What is expected: Each entry that follows is to be copied exactly, minus any pictures.

· · ·

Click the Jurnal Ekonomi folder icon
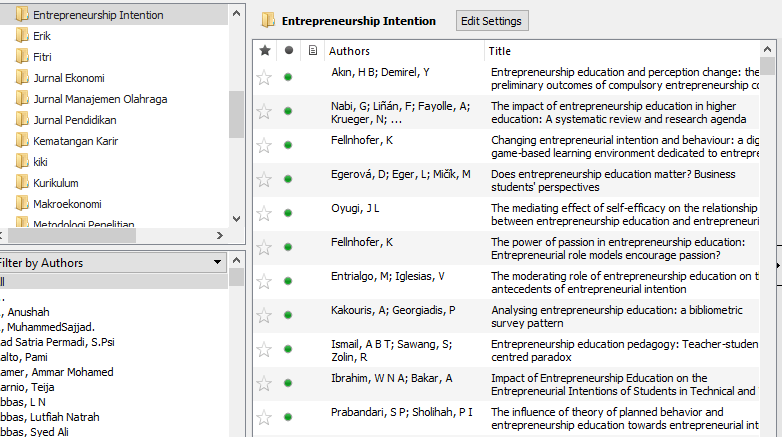This screenshot has height=437, width=782. tap(22, 78)
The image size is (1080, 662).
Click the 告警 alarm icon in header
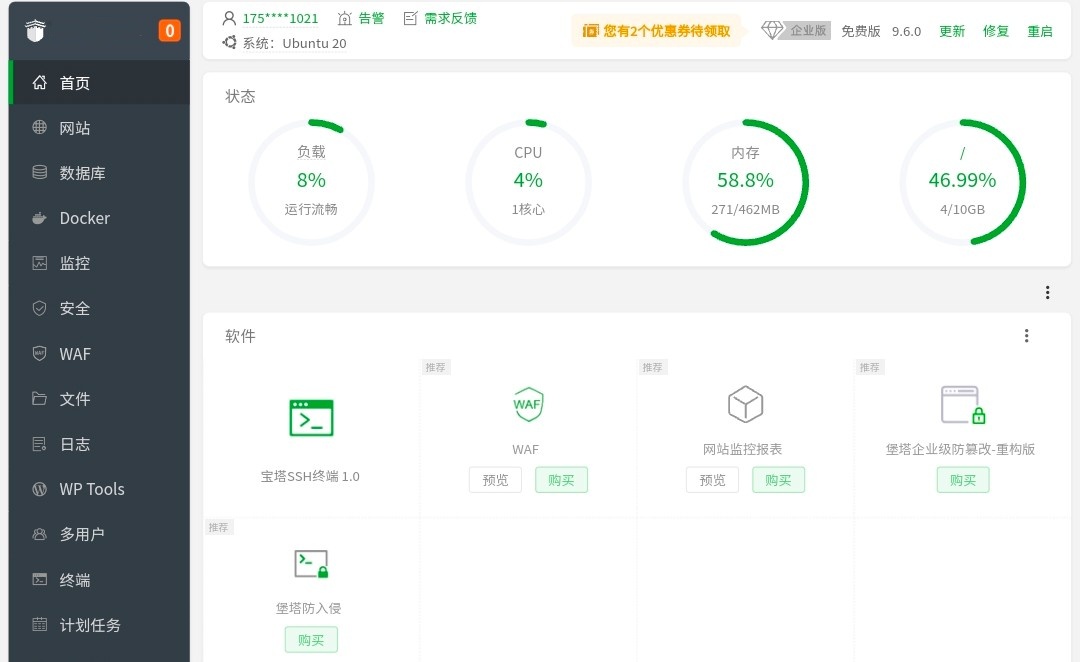coord(345,18)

· · ·

Answer to this task:
Click the Jurnal Ekonomi folder icon
This screenshot has height=437, width=782. tap(22, 78)
The image size is (1080, 662).
Click the 告警 alarm icon in header
coord(345,18)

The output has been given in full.